**Excerpt to read:**

OpenAI has released a higher version of its popular chatbot, ChatGPT-4, which comes with better capability to pass exams.
According to the company, ChatGPT-4 passed a simulated bar exam with a score around the top 10% of test takers; in contrast to GPT-3.5’s score, which was around the bottom 10%.
Describing the AI tool as the latest milestone in its efforts at scaling up deep learning, OpenAI said GPT-4 is a large multimodal model, accepting image and text inputs, and emitting text outputs. It noted that while AI is less capable than humans in many real-world scenarios, it exhibits human-level performance on various professional and academic benchmarks.
OpenAi said it spent 6 months iteratively aligning GPT-4 using lessons from its adversarial testing program as well as ChatGPT, which yielded “best-ever results” on factuality, steerability, and refusing to go outside of guardrails.
GPT-4 vs GPT-3.5, what changed: Like previous GPT models, GPT-4 was trained using publicly available data, including from public webpages, as well as data that OpenAI licensed. OpenAI worked with Microsoft to develop a “supercomputer” from the ground up in the Azure cloud, which was used to train GPT-4. Highlighting the difference between version 4 and version 3.5 of GPT: OpenAI said:
- “In a casual conversation, the distinction between GPT-3.5 and GPT-4 can be subtle. The difference comes out when the complexity of the task reaches a sufficient threshold — GPT-4 is more reliable, creative and able to handle much more nuanced instructions than GPT-3.5.”
The GPT-4’s distinction is also in its ability to understand images as well as text. GPT-4 can caption — and even interpret — relatively complex images. GPT-4 can generate text and accept image and text inputs — an improvement over GPT-3.5, its predecessor, which only accepted text — and performs at “human level” on various professional and academic benchmarks.
- “For example, if a user sends a picture of the inside of their refrigerator, the Virtual Volunteer will not only be able to correctly identify what’s in it but also extrapolate and analyze what can be prepared with those ingredients. The tool can also then offer a number of recipes for those ingredients and send a step-by-step guide on how to make them,” OpenAI said in a blog post explaining the image understanding capability of the tool.
Despite its capabilities, reminded users that the OpenAI GPT-4, like other models, lacks knowledge of events that have occurred after the vast majority of its data cut off (September 2021), and does not learn from its experience.

**Data section:**
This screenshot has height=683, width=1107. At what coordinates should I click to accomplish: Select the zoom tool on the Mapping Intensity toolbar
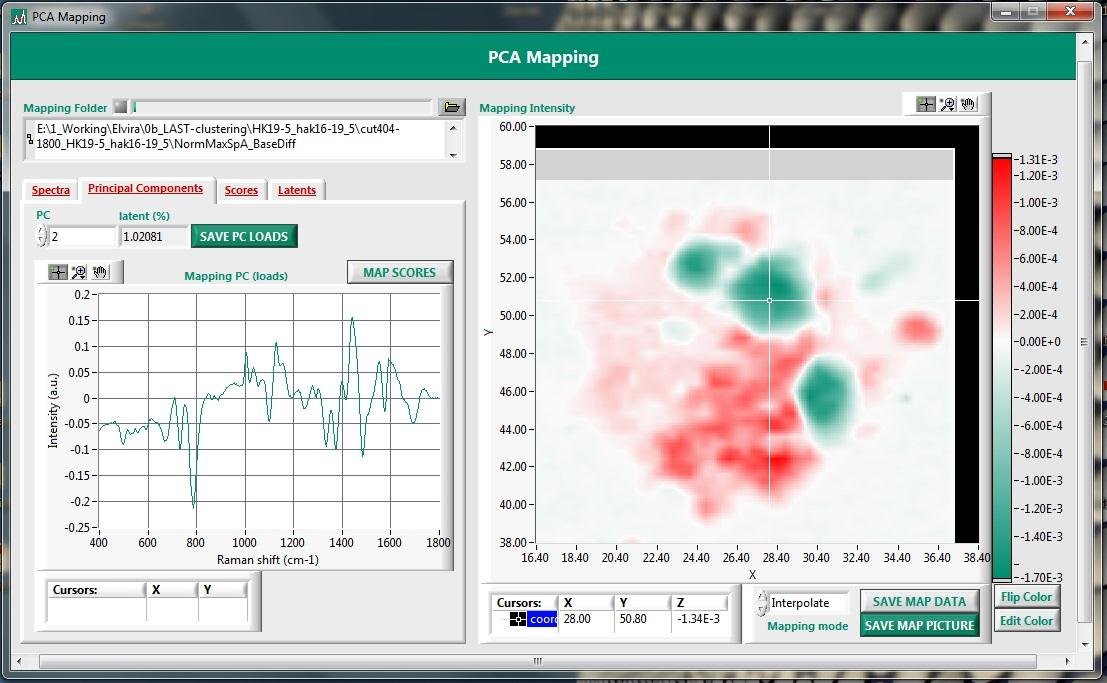pos(946,103)
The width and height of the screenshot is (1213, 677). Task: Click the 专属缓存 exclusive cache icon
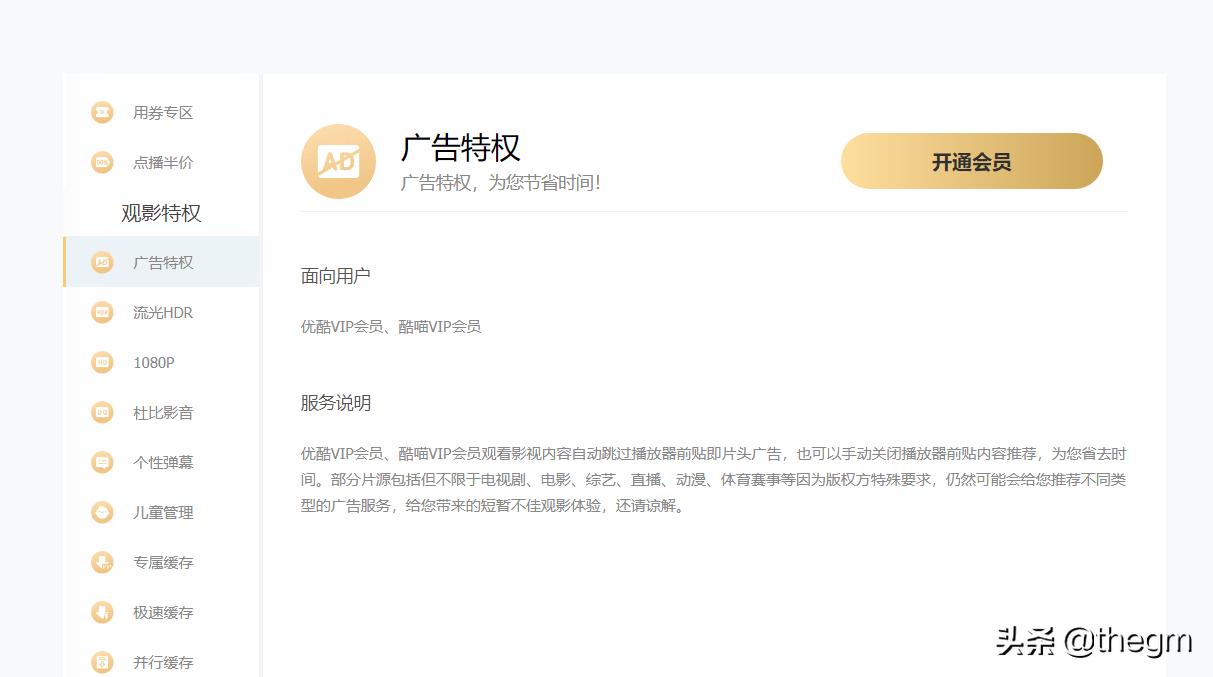102,562
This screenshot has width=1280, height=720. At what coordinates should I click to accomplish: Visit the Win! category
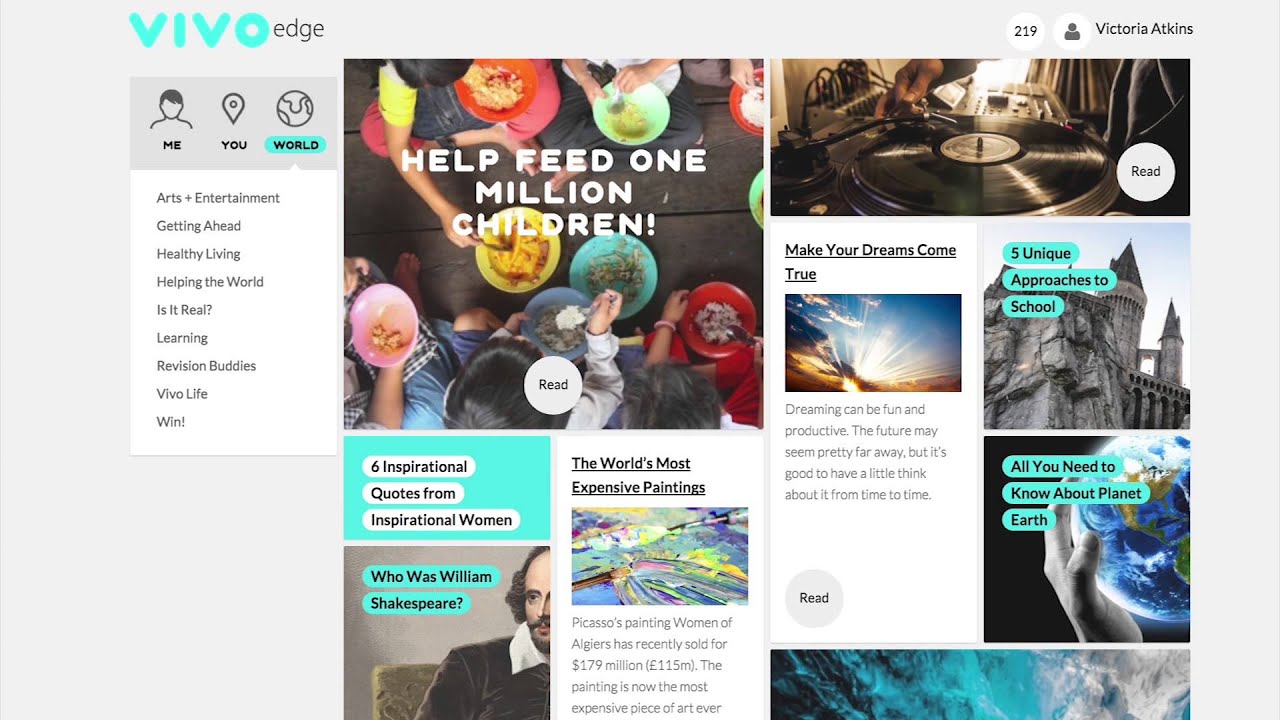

**Task details:** Please copy out the GPT-4 article word for word, everything from "According to the" down to "outside of guardrails.".

**The answer:**
According to the company, ChatGPT-4 passed a simulated bar exam with a score around the top 10% of test takers; in contrast to GPT-3.5’s score, which was around the bottom 10%.
Describing the AI tool as the latest milestone in its efforts at scaling up deep learning, OpenAI said GPT-4 is a large multimodal model, accepting image and text inputs, and emitting text outputs. It noted that while AI is less capable than humans in many real-world scenarios, it exhibits human-level performance on various professional and academic benchmarks.
OpenAi said it spent 6 months iteratively aligning GPT-4 using lessons from its adversarial testing program as well as ChatGPT, which yielded “best-ever results” on factuality, steerability, and refusing to go outside of guardrails.